___ Task input
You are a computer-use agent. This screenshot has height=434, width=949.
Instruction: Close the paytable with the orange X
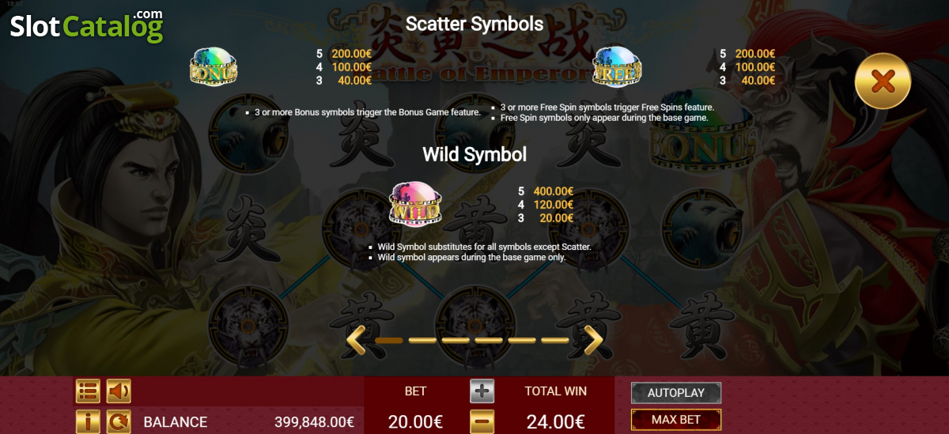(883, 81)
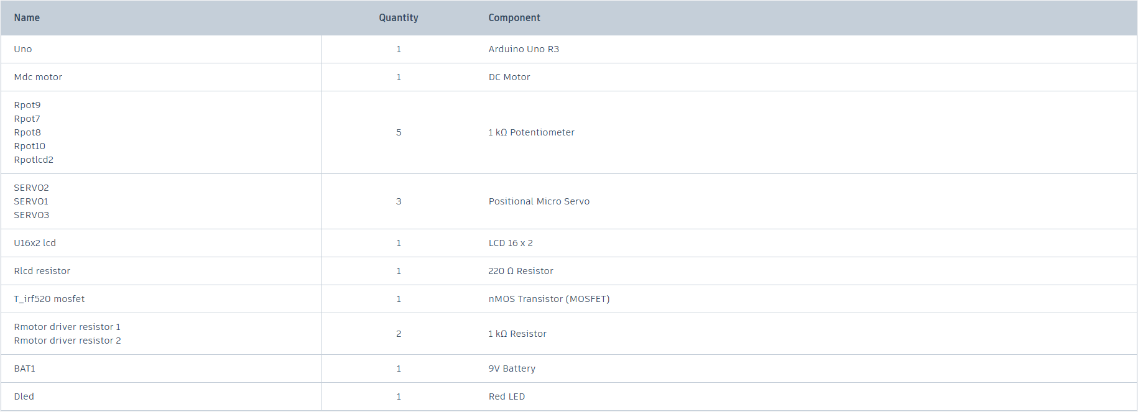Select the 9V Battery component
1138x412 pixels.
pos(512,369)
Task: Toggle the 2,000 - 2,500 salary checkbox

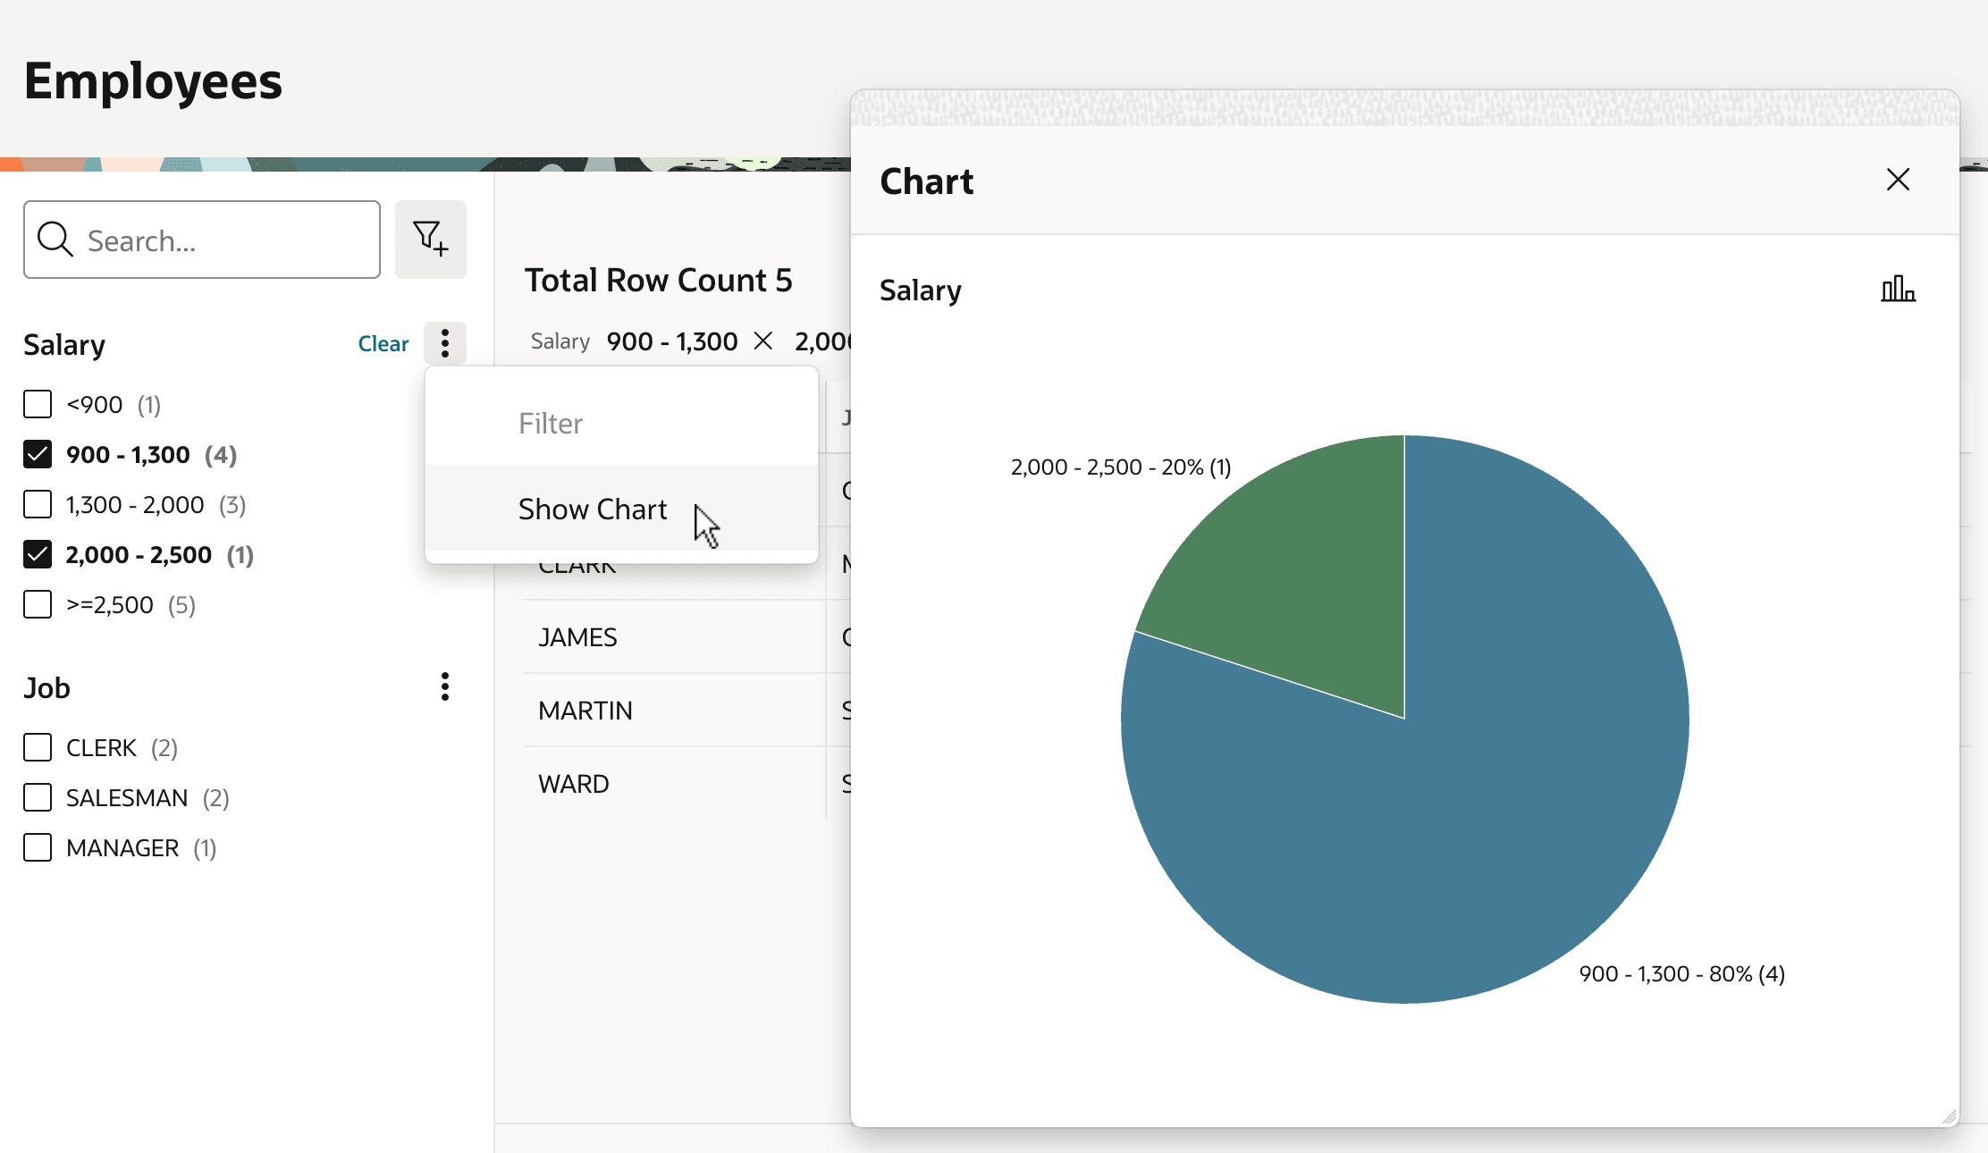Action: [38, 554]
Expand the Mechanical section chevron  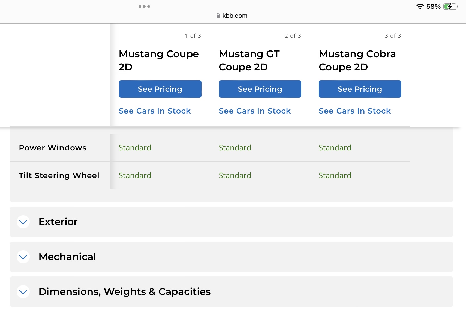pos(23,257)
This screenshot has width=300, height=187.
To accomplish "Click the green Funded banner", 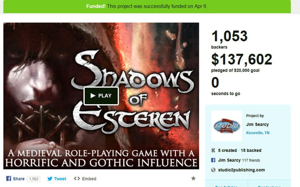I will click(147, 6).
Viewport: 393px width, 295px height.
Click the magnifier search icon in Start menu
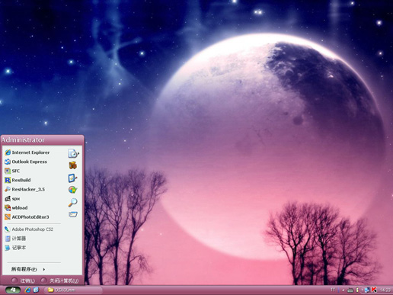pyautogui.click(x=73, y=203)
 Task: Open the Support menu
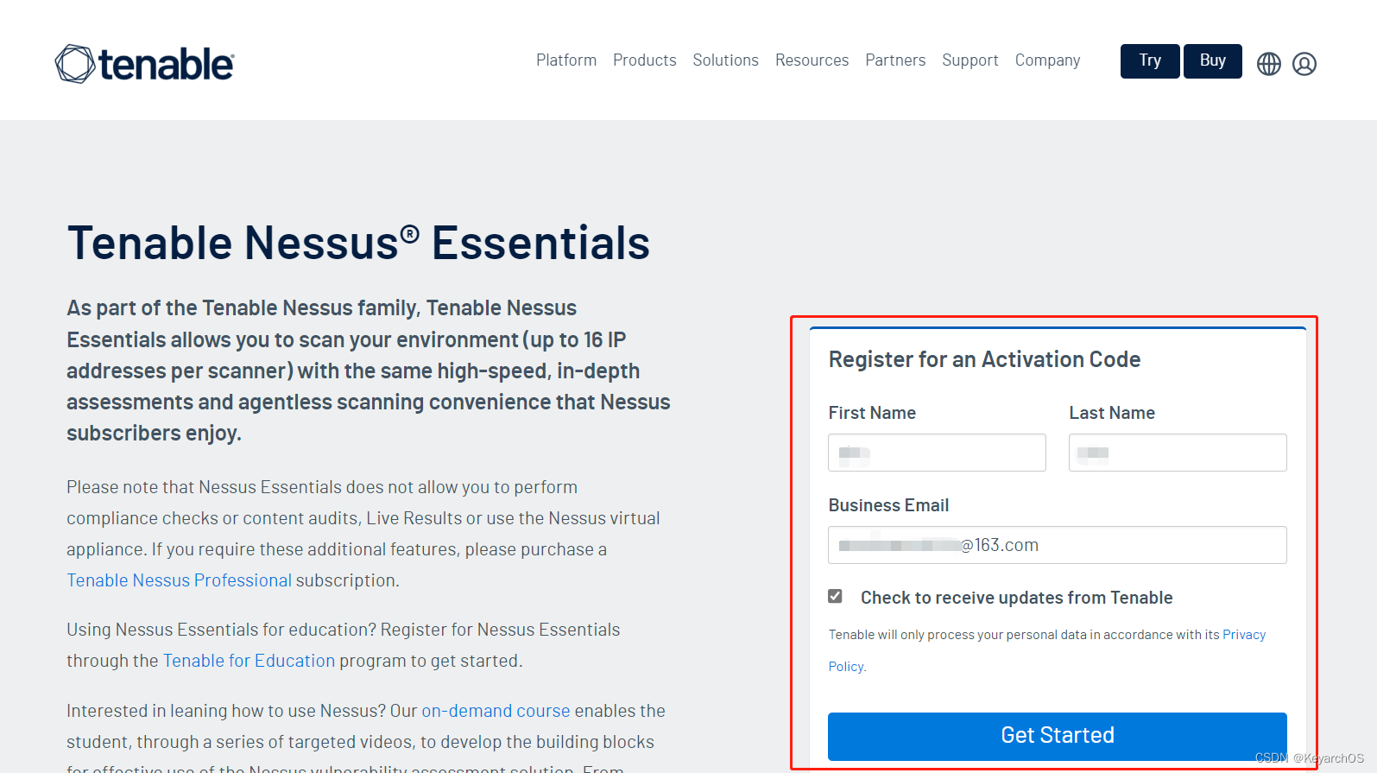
______
Activity: The answer should be a bare number: how many lines of the material above include "width".

Finished exercise: 3